TASK DIRECTIONS: Give back the records in full, with every line exactly as it was.
==*==
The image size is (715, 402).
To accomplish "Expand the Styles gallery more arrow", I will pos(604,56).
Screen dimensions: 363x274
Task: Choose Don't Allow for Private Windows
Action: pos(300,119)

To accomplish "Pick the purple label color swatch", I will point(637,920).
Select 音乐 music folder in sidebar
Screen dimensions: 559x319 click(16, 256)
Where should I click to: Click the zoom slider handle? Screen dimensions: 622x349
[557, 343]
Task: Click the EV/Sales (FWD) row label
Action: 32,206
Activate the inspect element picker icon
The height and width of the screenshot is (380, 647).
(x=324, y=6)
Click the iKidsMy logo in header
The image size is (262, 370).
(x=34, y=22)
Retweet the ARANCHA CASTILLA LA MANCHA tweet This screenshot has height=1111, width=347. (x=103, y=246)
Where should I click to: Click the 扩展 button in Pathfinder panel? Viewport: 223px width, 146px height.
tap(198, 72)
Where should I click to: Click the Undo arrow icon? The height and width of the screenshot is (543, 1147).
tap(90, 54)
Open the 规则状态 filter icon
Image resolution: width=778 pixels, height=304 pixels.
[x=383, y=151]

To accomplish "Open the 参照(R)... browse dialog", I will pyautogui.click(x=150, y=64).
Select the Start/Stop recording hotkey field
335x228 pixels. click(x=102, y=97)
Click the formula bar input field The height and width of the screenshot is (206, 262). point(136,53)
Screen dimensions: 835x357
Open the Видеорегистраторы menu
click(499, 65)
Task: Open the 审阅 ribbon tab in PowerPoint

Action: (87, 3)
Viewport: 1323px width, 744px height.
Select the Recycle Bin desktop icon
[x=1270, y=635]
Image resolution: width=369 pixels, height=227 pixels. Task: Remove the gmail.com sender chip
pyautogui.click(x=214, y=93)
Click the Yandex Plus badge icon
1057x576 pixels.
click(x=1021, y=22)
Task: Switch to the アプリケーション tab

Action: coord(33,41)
==*==
EXERCISE OUTPUT:
The image size is (715, 402).
To accomplish "Expand the Styles gallery more arrow", I will pos(604,56).
Screen dimensions: 363x274
Task: Choose Don't Allow for Private Windows
Action: pos(300,119)

To accomplish "Pick the purple label color swatch", I will point(637,920).
Select 音乐 music folder in sidebar
Screen dimensions: 559x319 click(16, 256)
Where should I click to: Click the zoom slider handle? Screen dimensions: 622x349
[557, 343]
Task: Click the EV/Sales (FWD) row label
Action: 32,206
Activate the inspect element picker icon
The height and width of the screenshot is (380, 647).
(x=324, y=6)
Click the iKidsMy logo in header
The image size is (262, 370).
(x=34, y=22)
Retweet the ARANCHA CASTILLA LA MANCHA tweet This screenshot has height=1111, width=347. (x=103, y=246)
Where should I click to: Click the 扩展 button in Pathfinder panel? Viewport: 223px width, 146px height.
tap(198, 72)
Where should I click to: Click the Undo arrow icon? The height and width of the screenshot is (543, 1147).
tap(90, 54)
Open the 规则状态 filter icon
Image resolution: width=778 pixels, height=304 pixels.
[x=383, y=151]

To accomplish "Open the 参照(R)... browse dialog", I will pyautogui.click(x=150, y=64).
Select the Start/Stop recording hotkey field
335x228 pixels. click(x=102, y=97)
Click the formula bar input field The height and width of the screenshot is (206, 262). point(136,53)
Screen dimensions: 835x357
Open the Видеорегистраторы menu
click(499, 65)
Task: Open the 审阅 ribbon tab in PowerPoint

Action: (87, 3)
Viewport: 1323px width, 744px height.
Select the Recycle Bin desktop icon
[x=1270, y=635]
Image resolution: width=369 pixels, height=227 pixels. Task: Remove the gmail.com sender chip
pyautogui.click(x=214, y=93)
Click the Yandex Plus badge icon
1057x576 pixels.
click(x=1021, y=22)
Task: Switch to the アプリケーション tab

Action: coord(33,41)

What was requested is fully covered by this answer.